Specific management aims to stop the peripheral effects of thyroid hormones and reduce hormone levels.
As the condition is rare, has a high mortality, and is part of a spectrum of disease, discussion with an endocrinologist is advised. Thyroid hormone levels do not define thyroid storm but normal levels should prompt a search for other diseases.
Strategies to stop peripheral effects
Propanolol 1 mg IV over 1 minute; if necessary repeat at 5-minute intervals; max. total dose 10 mg
or
Esmolol usually within range 50-200 micrograms/kg/minute
or
Metoprolol up to 5 mg at rate 1–2 mg/minute, repeated after 5 minutes if necessary, total dose 10-15 mg
Titrate until heart rate about 100 bpm. This helps with reducing rate related heart failure. Any betablocker can be used but only Propanolol has been shown to also prevent peripheral conversion of T4 to T3. The doses of beta blocker required may be higher than in other situations as their metabolism is increased in thyrotoxicosis.
If the patient cannot tolerate beta blockers – such as those with severe asthma,, rate control can be achieved with a calcium channel blocker such as:
Hydrocortisone 200 mg IV
or
Dexamethasone 2 mg IV
Steroids reduce the peripheral effects of thyroid hormones and will also treat associated hypoadrenalism if present.
Lowering circulating hormone levels
Two treatments with different actions are available. Both of these should be given however propylthiouracil should be given an hour before Lugol iodine.

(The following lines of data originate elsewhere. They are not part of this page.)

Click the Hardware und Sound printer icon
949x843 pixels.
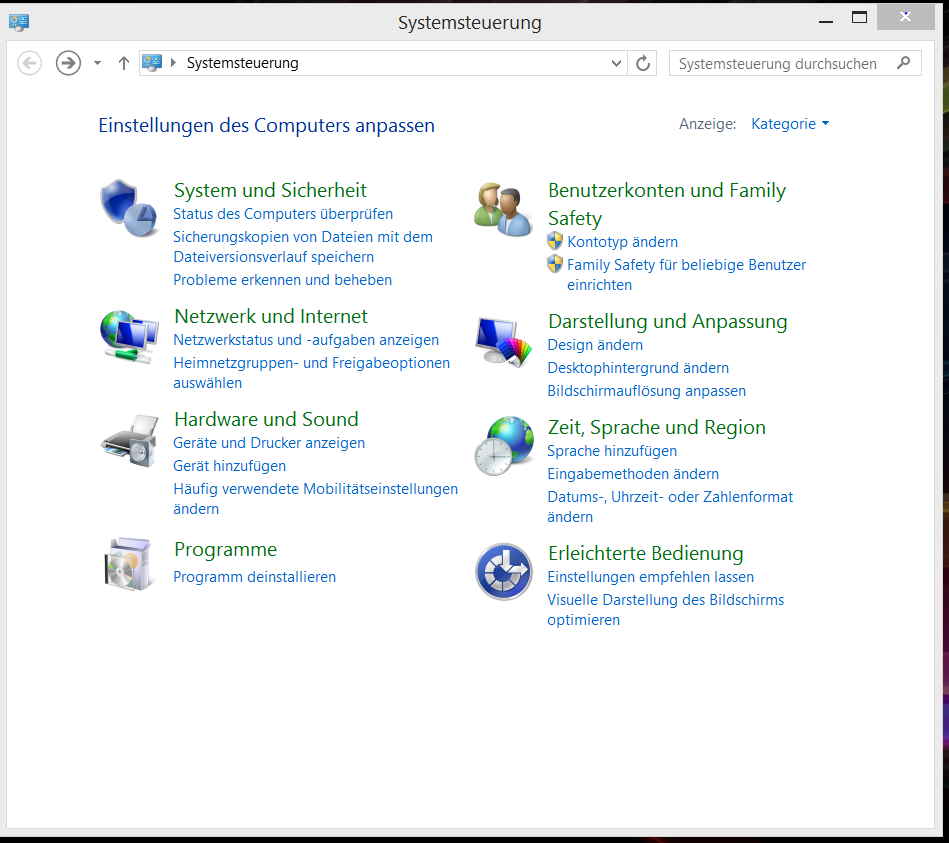129,440
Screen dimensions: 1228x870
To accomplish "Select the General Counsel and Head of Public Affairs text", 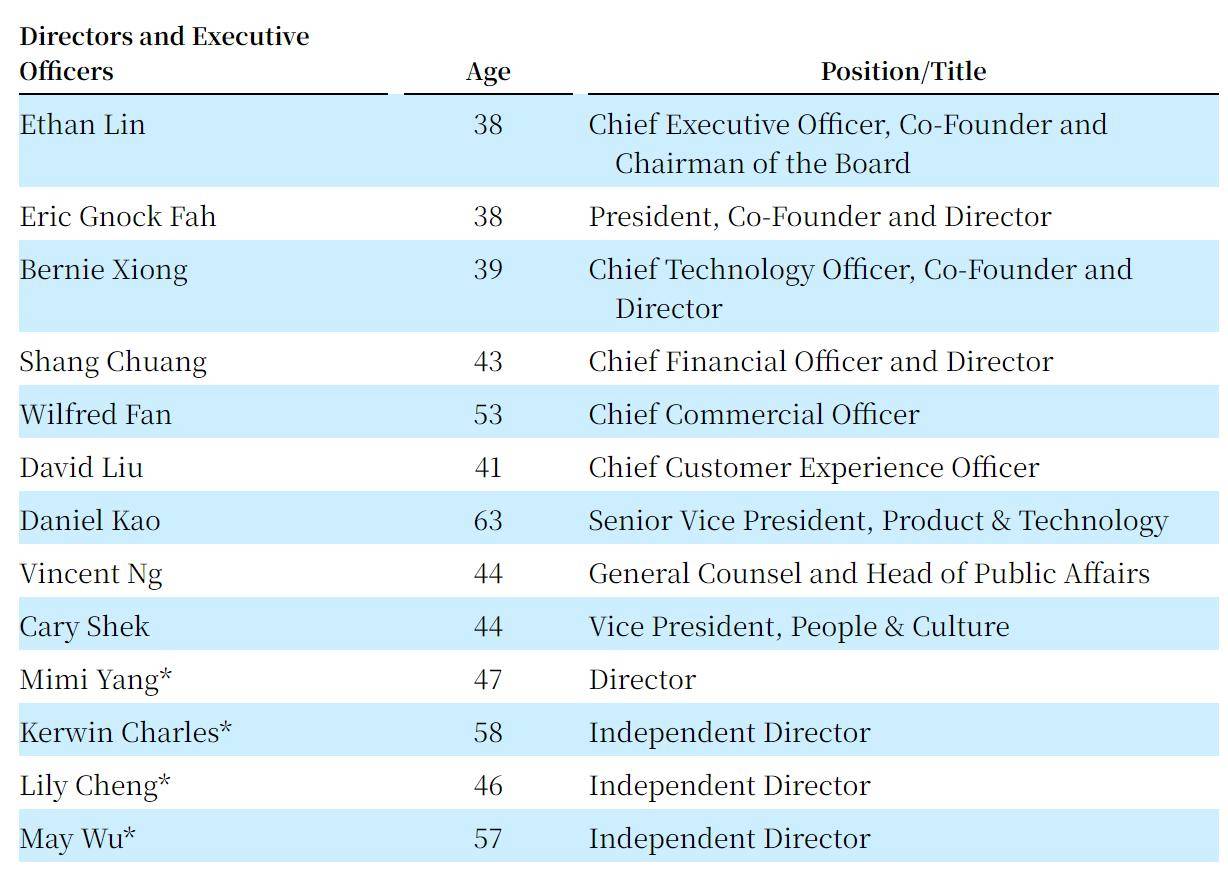I will point(869,574).
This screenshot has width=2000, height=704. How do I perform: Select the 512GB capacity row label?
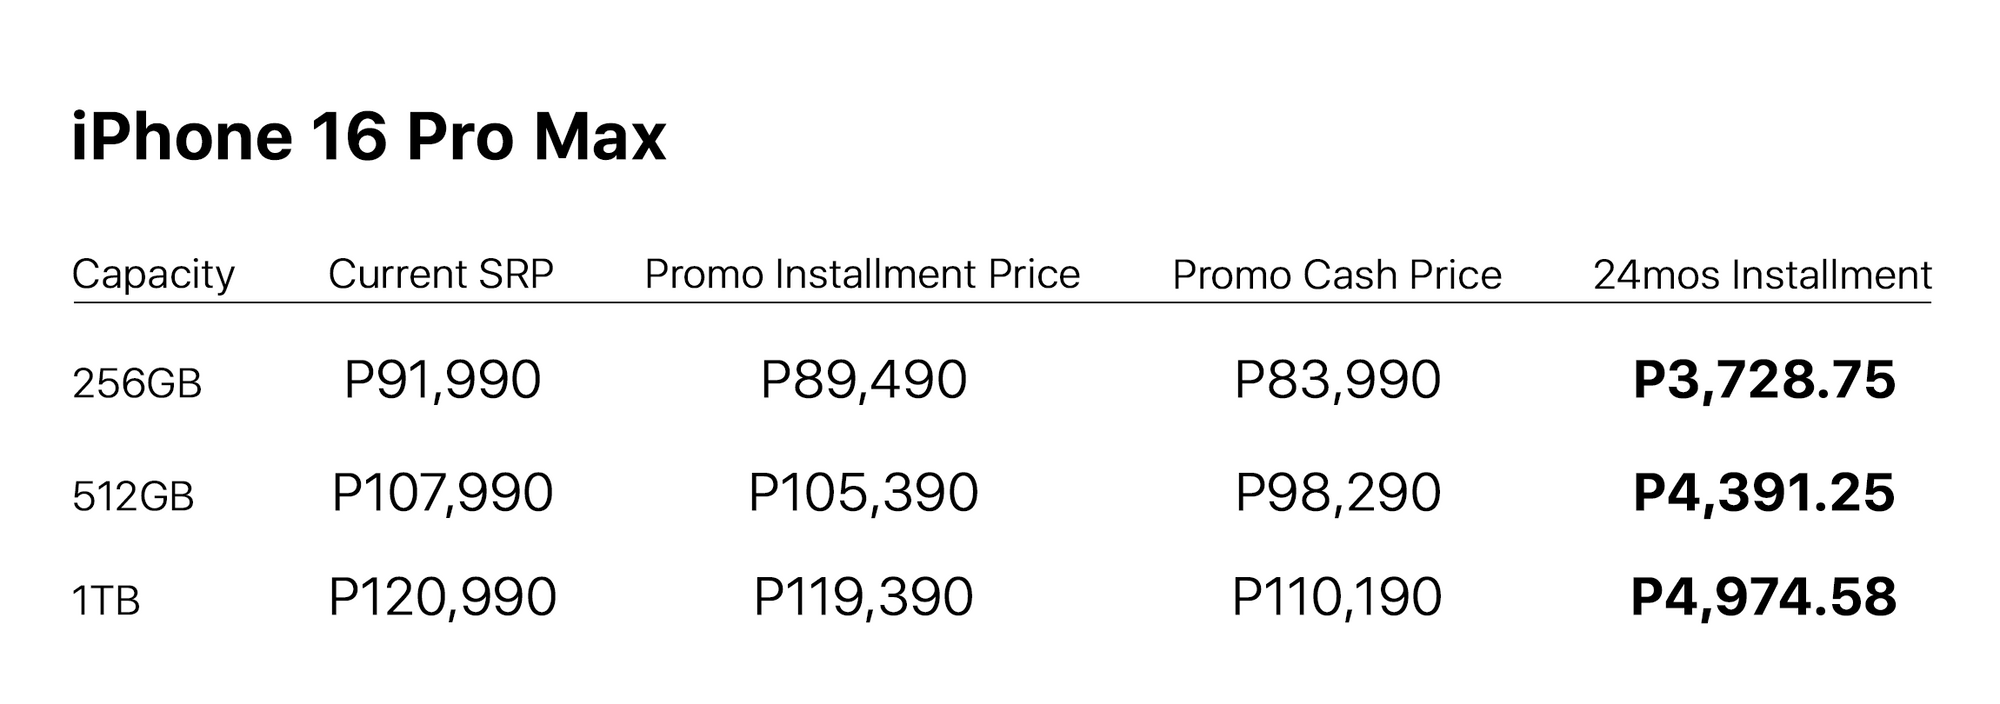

In small doses iodine can lead to increased hormone production, nut in high doses (as given here) it is inhibitory and prevents its release. Propylthiouracil is given first to prevent initial iodine treatment increasing production.
Prevent synthesis
Propylthiouracil 150-300 mg PO QDS
Prevent release with iodine
Lugol iodine (5% iodine, potassium iodide 10%)10 drops daily PO.